• Textauszug

★ ★ ★ ★ ★ ★ ★

Zum Glück habe ich in Varanasi den perfekten Platz gefunden, um ein wenig kränklich zu sein. Rachanas Familie hat mich sofort wie eine Tochter aufgenommen. Das ist nun schon das dritte Mal, dass ich adoptiert werde. Es ist wundervoll, wie sich die Leute um mich kümmern, beginnend mit den Quakern, Kavita, Lorna und Karl und nun mit Rachana und Familie. Hier ist auch Rachanas Nichte, die elfjährige Sandra. Sie ist sehr gesprächig und spricht ein ausgezeichnetes Englisch. Rachanas Bruder Anurag holte mich auf seinem Motorrad vom Bahnhof vom dreieinhalb Stunden verspäteten guter Dinge vom Zug ab. Mit meinem großem Rucksack auf meinem Rücken, der kleine vor ihm düsten wir mit dem Gefährt ohne Tacho und Helm munter über lustige Schlaglöcher zwischen Kühen, Fussgängern, Bussen und Rickshaws und am Ende gar einer mit Blumen geschmückten Leiche. Aber er ist der Typ, der einen das als ganz unproblematisch und sicher erleben lässt und ich habe mich vor allem amüsiert. Rachanas Mutter arbeitet ich glaube als Direktorin für eine Schule mit 300 Kindern. Sie sagt, ihr Chef sei etwas unzufrieden mit ihr, weil sie zu wenig durchgreift und lieber Sanftmut regieren lässt. Überhaupt ist sie eine sehr liebevolle Person, die mich nach meinen Essensvorlieben befragt und mich gleich am ersten Abend in den Arm nahm, um mir eine gute Nacht zu wünschen. Rachanas Vater arbeitet als Redakteur für mehrere hiesige Zeitungen und kommt abends spät heim. Die Kinder fragen sie, ob sie nicht zu ihnen ziehen möchten, aber sie möchten lieber nützlich sein, der Gesellschaft dienen. Sie sind sehr gebildet und sehr liebenswürdig und leben ohne jeden Schnickschnack. Ich glaube, sie sind sehr glücklich.

★ ★ ★ ★ ★ ★ ★

• Vorliegende Einträge

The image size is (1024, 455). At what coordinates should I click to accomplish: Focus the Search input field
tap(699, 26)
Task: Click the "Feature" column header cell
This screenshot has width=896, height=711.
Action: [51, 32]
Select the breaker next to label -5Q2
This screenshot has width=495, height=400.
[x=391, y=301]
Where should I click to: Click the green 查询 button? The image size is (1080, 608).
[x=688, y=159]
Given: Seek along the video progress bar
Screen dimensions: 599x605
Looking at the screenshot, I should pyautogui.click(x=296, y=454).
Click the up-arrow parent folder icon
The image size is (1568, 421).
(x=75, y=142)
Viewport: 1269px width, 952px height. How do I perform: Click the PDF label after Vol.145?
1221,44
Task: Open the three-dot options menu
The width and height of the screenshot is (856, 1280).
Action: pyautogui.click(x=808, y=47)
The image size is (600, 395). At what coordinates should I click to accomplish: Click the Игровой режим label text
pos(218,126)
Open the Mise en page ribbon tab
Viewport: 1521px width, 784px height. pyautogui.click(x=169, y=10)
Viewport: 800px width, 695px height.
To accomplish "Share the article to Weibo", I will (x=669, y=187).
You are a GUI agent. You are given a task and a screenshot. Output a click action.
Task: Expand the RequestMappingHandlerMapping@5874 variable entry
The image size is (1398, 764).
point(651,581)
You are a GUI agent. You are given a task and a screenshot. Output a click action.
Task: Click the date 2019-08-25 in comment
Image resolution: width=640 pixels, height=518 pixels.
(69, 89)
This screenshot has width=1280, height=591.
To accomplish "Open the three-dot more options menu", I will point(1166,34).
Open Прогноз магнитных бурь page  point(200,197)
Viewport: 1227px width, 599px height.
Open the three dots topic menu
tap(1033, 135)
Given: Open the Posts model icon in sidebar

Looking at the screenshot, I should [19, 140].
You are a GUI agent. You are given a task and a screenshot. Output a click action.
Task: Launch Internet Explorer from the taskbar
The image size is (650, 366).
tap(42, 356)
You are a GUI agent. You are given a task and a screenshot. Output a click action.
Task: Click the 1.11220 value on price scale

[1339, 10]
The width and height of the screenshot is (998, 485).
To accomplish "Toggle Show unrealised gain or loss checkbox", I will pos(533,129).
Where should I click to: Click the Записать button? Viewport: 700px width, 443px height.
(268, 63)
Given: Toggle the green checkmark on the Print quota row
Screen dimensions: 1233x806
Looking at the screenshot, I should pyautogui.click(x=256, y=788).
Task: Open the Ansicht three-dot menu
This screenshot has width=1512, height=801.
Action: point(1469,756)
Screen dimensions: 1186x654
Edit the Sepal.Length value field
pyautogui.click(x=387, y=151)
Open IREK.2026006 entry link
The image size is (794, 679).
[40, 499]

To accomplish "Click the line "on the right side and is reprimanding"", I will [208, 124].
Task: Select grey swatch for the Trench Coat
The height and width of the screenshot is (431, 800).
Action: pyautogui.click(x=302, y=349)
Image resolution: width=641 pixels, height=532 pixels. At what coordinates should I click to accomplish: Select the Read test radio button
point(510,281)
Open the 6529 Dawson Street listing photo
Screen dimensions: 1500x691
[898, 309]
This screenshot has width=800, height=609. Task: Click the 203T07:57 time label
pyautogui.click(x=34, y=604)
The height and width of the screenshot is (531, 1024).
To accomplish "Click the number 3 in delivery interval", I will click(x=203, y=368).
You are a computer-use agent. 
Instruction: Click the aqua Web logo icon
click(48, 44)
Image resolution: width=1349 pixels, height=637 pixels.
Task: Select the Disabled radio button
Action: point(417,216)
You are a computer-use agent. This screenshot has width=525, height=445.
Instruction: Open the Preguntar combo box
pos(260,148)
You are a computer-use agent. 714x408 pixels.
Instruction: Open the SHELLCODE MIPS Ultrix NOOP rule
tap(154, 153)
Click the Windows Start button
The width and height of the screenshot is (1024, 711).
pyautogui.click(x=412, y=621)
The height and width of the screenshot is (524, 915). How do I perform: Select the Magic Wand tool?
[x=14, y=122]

★ ★ ★ ★ ★ ★ ★

• Aufgabe
Schreib den Text über den Aufenthalt bei Rachanas Familie in Varanasi nach seinem letzten Satz weiter.

• Deine Antwort
Heute war ich in Sarnath, einem Dorf zehn Kilometer von Varanasi entfernt. Mir wurde ein Student zur Seite gestellt, Jackma, den Anurag, Rachanas Bruder kennt. Oh, wie wunderbar war es am Ort von Buddhas Erleuchtung! Man konnte sich in einen Park setzen, für eine volle halbe Stunde und niemand wollte was von uns. Kein Amärmelreissen von armen Bettlerkindern, keine wildgewordenen Händler- come and look!- und keine Blumen, die ich irgendeinem Gott gegen Bezahlung opfern sollte. Ruhige, freundlich dreinblickende und meditierende Mönche, ein kleiner Zoo mit freilaufenden Streifenhörnchen, riesigen Vögeln, Hirschen, Kaninchen, Krokodilen und Schildkröten und Tempeln mit meditierenden goldenen Buddhas. Und das allererstaunlichste: es gab sogar Abfalleimer an diesem wundersamen Ort und am Ende fuhr Jackma mit mir gar in eine Shoppingmall. Nicht, dass ich sowas irgendwann vermisst hätte, aber es wirkte doch alles sehr westlich-beruhigend. Und es soll hier sogar Supermärkte geben, hiess es. Wenn das stimmt und es dort auch wirklich Käse gibt, werde ich für die Familie Kässpatzen machen! Ansonsten habe ich echte Probleme, ein passendes Geschenk zu finden. Hm.

Im Zug hierher traf ich einen Australier, Daniel, der für zwölf Monate eine grosse Weltreise macht. Ich fragte ihn, wie er das finanziert. Er meinte, das sei ganz üblich in Australien, dass man mal ein Jahr Auszeit nähme und mit dem Plan im Kopf realisiert man es einfach und beschliesst auch, dass nichts Schlimmes passieren wird und dann wird auch alles gut. Diese Erfahrung teile ich: wenn man erst einmal den Entschluss gefasst hat, geht sehr vieles sehr viel leichter. Schon nach einem Monat merke ich, wie viel Sicherheit mir all das gibt. Ich glaube, man sollte einfach tun, was einem die Intuition sagt. Und wenn sie einen in die weite Welt schickt, wird das schon seinen guten Grund haben.

Ich habe sehr viele sehr liebe Menschen kennengelernt, viel Hilfe erfahren, Spass gehabt und Gelassenheit gestärkt. Mir bleibt vor allem die Fragen, die mir hier auch gestellt wurden: warum sind so viele Leute im reichen und sicheren Deutschland so unglücklich? Wovor haben wir soviel Angst? Warum sprechen die Leute nicht mehr miteinander und vereinsamen so oft?